National Competitive Bidding Program for Durable Medical Equipment

   The Centers for Medicare and Medicaid Services (CMS) must establish a national competitive bidding (CB) program for most DME, including medical supplies, home dialysis supplies, "off-the-shelf" therapeutic shoes, enteral nutrients, equipment and supplies, electromyogram devices, salivation devices, blood products, and transfusion medicines that are paid under the Durable Medical Equipment, Prosthetics, Orthotics and Supplies (DMEPOS) fee schedule. Beginning in 2007, CMS will establish "competitive acquisition areas" in 10 of the largest metropolitan statistical areas (MSAs), followed by 80 of the largest MSAs in 2009; and the remaining MSAs after 2009.

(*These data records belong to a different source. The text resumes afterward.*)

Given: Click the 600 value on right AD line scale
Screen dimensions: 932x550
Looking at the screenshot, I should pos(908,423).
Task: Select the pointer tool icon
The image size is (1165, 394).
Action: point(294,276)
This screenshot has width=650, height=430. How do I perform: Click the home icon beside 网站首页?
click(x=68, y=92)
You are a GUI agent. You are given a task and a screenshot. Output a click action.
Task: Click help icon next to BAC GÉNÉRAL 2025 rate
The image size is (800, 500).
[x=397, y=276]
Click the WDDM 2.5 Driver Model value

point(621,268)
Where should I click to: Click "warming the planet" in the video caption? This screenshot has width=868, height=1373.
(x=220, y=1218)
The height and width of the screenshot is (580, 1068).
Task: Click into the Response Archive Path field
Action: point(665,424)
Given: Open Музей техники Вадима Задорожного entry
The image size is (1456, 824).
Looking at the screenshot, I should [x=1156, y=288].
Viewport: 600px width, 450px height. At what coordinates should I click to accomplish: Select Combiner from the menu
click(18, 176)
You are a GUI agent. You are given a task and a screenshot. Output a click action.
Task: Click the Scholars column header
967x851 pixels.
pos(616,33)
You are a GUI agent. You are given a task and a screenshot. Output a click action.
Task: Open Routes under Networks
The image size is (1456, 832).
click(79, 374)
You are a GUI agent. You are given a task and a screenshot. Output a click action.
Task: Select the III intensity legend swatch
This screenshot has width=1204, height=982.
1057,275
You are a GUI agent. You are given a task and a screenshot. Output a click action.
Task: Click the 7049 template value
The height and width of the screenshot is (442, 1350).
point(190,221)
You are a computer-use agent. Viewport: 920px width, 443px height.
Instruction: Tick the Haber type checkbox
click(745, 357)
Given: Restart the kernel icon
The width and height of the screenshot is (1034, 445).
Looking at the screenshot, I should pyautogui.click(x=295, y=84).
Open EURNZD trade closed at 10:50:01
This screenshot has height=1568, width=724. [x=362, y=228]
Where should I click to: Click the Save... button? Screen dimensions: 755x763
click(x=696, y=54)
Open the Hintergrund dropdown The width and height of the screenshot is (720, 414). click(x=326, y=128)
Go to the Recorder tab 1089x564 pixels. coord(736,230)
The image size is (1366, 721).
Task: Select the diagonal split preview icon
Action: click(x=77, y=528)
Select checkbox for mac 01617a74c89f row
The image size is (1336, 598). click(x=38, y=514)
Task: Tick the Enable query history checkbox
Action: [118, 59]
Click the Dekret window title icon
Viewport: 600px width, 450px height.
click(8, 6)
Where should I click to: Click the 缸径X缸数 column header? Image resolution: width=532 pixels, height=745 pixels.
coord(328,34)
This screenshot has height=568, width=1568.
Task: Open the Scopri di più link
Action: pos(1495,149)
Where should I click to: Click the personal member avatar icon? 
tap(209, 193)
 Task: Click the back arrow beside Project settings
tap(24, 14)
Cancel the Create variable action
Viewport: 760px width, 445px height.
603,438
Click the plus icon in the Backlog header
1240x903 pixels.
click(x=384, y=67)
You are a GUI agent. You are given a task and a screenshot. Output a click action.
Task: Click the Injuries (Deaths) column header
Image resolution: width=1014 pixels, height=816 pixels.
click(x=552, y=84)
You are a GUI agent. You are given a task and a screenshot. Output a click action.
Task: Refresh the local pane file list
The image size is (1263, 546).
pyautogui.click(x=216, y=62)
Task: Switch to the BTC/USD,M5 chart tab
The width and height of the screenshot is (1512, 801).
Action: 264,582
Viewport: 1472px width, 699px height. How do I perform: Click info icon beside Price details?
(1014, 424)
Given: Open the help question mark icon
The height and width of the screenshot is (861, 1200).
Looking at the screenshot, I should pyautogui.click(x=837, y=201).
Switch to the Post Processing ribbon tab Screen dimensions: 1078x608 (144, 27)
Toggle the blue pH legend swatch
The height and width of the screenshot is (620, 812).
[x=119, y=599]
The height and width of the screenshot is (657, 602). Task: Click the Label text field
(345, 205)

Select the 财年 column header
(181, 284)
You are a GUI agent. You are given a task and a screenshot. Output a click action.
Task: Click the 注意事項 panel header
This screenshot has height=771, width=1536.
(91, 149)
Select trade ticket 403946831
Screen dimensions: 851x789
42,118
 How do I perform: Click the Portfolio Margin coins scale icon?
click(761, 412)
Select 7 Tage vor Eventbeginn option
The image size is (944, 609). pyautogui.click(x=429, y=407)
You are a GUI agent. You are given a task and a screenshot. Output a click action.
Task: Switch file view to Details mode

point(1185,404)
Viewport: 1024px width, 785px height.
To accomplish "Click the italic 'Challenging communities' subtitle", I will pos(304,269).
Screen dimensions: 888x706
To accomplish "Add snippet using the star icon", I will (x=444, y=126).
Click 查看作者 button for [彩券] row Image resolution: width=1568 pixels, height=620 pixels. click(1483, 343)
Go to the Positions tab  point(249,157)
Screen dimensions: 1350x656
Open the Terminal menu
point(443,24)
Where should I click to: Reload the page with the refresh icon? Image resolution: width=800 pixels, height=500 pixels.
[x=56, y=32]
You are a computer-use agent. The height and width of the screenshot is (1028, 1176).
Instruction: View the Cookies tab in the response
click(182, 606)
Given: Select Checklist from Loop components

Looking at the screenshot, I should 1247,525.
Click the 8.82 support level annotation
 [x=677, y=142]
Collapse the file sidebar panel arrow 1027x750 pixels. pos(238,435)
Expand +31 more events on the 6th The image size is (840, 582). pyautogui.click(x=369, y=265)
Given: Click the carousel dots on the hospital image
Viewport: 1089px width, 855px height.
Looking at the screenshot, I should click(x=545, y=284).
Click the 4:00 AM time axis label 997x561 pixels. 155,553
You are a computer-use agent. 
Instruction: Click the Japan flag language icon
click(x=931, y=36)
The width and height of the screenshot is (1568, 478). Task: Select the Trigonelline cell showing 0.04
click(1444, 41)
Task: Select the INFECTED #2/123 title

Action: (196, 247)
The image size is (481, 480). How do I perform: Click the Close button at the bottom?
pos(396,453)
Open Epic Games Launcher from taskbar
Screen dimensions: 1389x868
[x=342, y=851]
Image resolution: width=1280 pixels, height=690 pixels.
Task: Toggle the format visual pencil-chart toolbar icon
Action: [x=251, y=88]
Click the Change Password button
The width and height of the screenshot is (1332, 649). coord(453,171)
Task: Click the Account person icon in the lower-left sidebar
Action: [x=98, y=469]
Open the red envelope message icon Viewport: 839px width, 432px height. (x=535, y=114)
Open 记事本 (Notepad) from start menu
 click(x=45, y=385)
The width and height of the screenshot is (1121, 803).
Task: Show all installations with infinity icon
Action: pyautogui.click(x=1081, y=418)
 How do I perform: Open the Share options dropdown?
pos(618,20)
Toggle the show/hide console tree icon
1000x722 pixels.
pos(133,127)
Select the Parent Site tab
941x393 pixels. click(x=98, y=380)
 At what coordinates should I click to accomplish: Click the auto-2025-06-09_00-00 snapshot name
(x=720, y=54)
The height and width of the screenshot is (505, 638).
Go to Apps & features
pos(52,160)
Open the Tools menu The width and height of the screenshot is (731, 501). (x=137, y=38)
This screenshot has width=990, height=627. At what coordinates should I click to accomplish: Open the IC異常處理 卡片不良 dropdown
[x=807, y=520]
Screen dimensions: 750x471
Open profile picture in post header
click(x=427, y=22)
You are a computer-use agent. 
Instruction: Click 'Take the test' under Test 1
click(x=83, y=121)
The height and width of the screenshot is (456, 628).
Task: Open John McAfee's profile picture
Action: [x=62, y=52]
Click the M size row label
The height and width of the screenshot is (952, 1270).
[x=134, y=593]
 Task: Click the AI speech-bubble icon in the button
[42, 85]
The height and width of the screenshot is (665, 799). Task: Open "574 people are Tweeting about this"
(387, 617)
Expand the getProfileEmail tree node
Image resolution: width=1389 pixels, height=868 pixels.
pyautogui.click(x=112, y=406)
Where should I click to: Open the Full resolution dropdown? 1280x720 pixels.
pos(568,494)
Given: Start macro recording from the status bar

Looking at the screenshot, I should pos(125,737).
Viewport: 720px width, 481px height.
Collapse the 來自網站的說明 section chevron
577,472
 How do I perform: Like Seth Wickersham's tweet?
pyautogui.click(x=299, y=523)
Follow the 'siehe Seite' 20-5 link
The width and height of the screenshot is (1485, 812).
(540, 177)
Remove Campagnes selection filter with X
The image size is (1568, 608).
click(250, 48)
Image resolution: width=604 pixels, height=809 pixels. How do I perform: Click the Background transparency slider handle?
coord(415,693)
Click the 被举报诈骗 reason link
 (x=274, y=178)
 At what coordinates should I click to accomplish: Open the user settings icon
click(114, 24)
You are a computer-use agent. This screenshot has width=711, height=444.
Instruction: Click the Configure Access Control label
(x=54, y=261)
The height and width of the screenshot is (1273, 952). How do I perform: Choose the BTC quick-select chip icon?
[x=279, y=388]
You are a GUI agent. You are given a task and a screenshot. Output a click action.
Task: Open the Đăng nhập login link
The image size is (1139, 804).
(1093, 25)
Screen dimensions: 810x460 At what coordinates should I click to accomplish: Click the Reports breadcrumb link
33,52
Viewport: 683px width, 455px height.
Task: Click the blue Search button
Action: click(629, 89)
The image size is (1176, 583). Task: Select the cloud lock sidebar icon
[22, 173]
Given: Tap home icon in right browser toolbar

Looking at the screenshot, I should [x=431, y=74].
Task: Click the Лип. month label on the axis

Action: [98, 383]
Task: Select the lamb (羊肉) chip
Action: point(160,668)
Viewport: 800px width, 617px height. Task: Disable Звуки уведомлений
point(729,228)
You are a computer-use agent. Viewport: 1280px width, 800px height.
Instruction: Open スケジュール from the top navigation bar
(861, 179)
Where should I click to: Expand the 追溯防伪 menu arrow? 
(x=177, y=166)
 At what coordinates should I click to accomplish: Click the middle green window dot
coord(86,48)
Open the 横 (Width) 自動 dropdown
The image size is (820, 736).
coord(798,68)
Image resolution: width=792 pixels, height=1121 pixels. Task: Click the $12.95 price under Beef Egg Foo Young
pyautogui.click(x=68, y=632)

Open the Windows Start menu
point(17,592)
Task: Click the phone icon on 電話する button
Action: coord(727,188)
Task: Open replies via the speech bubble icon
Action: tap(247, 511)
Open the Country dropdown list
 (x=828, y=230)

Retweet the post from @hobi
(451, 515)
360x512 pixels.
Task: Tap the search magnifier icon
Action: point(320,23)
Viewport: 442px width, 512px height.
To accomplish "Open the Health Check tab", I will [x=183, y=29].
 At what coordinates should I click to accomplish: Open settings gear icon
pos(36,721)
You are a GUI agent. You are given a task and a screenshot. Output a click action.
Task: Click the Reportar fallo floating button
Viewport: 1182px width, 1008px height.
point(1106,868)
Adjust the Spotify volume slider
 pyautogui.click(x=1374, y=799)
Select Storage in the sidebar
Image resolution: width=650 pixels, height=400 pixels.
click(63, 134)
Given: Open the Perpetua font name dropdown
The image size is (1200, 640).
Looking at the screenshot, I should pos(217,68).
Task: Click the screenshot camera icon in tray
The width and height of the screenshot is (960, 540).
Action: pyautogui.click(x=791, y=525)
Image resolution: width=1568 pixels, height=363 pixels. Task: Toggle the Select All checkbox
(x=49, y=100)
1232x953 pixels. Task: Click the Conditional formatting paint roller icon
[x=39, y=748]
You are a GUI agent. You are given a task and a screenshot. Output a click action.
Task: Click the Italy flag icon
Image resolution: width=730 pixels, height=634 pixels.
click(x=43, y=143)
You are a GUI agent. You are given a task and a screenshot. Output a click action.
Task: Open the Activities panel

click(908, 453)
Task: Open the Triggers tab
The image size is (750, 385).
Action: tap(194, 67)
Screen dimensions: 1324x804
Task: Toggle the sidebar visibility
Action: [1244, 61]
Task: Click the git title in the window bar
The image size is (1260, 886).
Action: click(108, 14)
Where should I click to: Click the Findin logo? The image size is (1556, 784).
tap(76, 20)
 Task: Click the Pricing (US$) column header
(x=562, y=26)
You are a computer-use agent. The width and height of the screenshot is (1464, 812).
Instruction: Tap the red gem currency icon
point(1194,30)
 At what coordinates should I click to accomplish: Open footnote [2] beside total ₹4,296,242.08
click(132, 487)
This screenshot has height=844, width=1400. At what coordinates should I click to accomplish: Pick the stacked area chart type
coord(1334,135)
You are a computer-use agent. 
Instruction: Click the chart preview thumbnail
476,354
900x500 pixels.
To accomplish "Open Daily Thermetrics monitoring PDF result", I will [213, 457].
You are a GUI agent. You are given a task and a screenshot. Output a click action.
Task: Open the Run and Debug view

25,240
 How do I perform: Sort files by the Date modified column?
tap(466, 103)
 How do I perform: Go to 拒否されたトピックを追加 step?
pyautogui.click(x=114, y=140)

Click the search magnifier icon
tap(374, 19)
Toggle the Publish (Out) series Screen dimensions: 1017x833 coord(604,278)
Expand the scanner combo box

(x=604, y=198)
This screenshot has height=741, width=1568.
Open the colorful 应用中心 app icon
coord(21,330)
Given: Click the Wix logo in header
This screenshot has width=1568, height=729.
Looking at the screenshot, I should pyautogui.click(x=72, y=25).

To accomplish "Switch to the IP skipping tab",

   The first items and services to be phased into competitive bidding will be those CMS views to have the highest cost and the highest volume or those determined to have the most potential for cost savings.

   Of particular interest to wound, ostomy, and continence healthcare professionals is the establishment of a process that allows a physician to prescribe a particular brand of supply within a specific HCPCS category if the physician determines that use of the item would avoid an adverse medical outcome for the patient. This ability to "call" brands, however, will not affect the amount of payment. The Office of Inspector General (OIG) at the Department of Health and Human Services (HHS) will be monitoring the extent to which suppliers of covered items subject to competitive bidding are soliciting physicians to prescribe certain brands based solely on profitability.

   Payment for competitively bid items will be based on the bids submitted and accepted. The Centers for Medicare and Medicaid Services then will determine a single payment amount for each item in each competitive acquisition area that will replace the Medicare fee schedule allowable for that item. Medicare Part B payment will remain 80% of the payment amount determined and beneficiaries will still be responsible for a 20% copayment. Suppliers awarded contracts must accept assignment, submit claims to Medicare, and accept Medicare payment as payment in full. The use of Advanced Beneficiary Notices (ABN) is still applicable.

   The Centers for Medicare and Medicaid Services cannot award contracts to suppliers in a particular area unless the supplier meets the following criteria: 1) the supplier meets CMS quality and financial standards; 2) the total amounts paid under the contracts are less than would otherwise be paid; and 3) Medicare beneficiaries have access to multiple suppliers. Contracts are subject to terms and conditions and must be "re-competed" every 3 years.

Quality Standards for DME Suppliers

   After consulting with "representatives of relevant parties," HHS will establish and implement quality standards to be applied by independent accreditation agencies. These standards must not be less stringent than the quality standards otherwise in place. A supplier must comply with these standards in order to furnish DME to a Medicare beneficiary and to receive and retain their Medicare supplier number. These standards will be applicable to suppliers of DME, orthotics, prosthetics, and medical supplies. The Act does not contain a specific date for implementation of this provision; obviously, it will be required before the launch of CB in 2007 as suppliers must be compliant to these standards in order to submit bids.

Time Will Tell

   As the implications of this Act become clearer, manufacturers, suppliers, distributors, and healthcare professionals will have to establish mechanisms to deal with them. Remaining profitable and providing quality healthcare under these provisions will be a great challenge to all vested parties. Competition will continue to increase. Payment levels will continue to decrease. Providers must quickly learn how to operate more efficiently and share the financial burden while remaining profitable.